Part 3 – “Book at All the Thoughts I Give”

Of course, that day was a Tuesday. The world hinges on a Tuesday. That’s just how Tuesdays are. Disasters happen. Famous people die. Governments fall. But at least there are tacos.

Lunch was still nearly two hours away and my next class was far too close. Fortunately, I was mostly seated by other girls. Not that it mattered when this teacher came up with new seating charts on a whim because his efforts at saying “shh” over and over never fixed anything. I typically enjoyed English but he did his darnedest to try to smother every ounce of love I had for reading.

The room was halfway down a row of off-white modular classrooms which looked like temporary buildings but it was pretty clear there weren’t going anywhere. A wooden skirt did little to hide the fact it seemed like it propped up on cinderblocks. I leaned against the railing around the ramp and let the crowd pass around me. I waved at a few people I knew and felt a surreal sense of relief.

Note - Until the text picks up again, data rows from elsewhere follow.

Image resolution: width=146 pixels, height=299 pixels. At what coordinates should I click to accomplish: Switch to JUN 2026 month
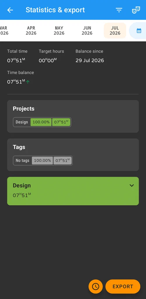point(87,31)
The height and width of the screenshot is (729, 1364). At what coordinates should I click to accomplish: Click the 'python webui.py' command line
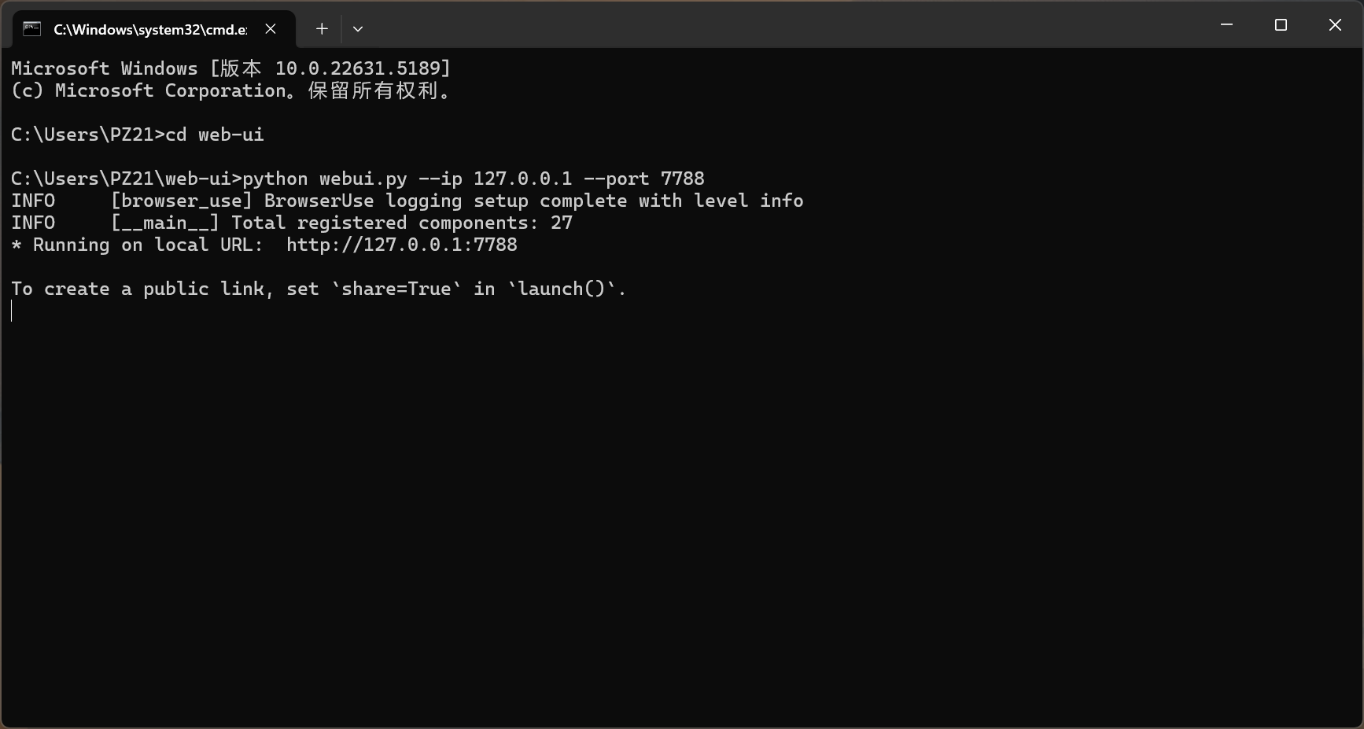(x=358, y=179)
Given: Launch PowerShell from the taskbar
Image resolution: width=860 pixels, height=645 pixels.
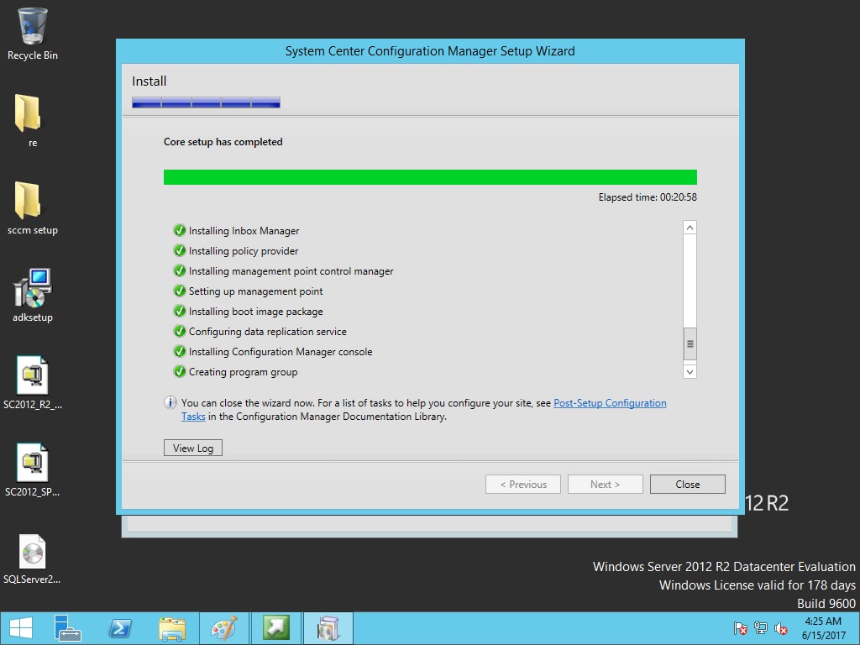Looking at the screenshot, I should (x=120, y=628).
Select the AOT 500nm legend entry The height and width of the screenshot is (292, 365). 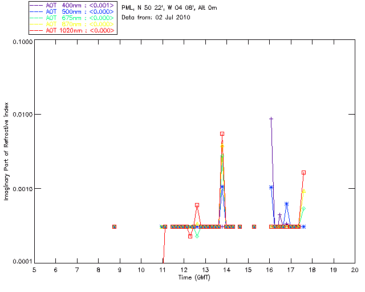click(x=72, y=11)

Heather Gutierrez joined me soon after the warning bell. The door at the top of the long ramp was locked and the English teacher was always late. She gave a little nod of her head at me and asked, “Sup?”

I turned my backpack around to my front and sighed as I said, “I can eat wheat now.”

She raised an eyebrow and told me, “Cool. Any kind?”

I nodded back as I unzipped my pack. “Yup.”

I gave her the boring version of my Friday. Heather said a small “wow” and brushed a lock of her long, brown hair back. She was a head taller than me, especially in her black, leather boots. She covered a yawn with the back of her hand and apologized before asking, “So anything you’re looking forward to trying?”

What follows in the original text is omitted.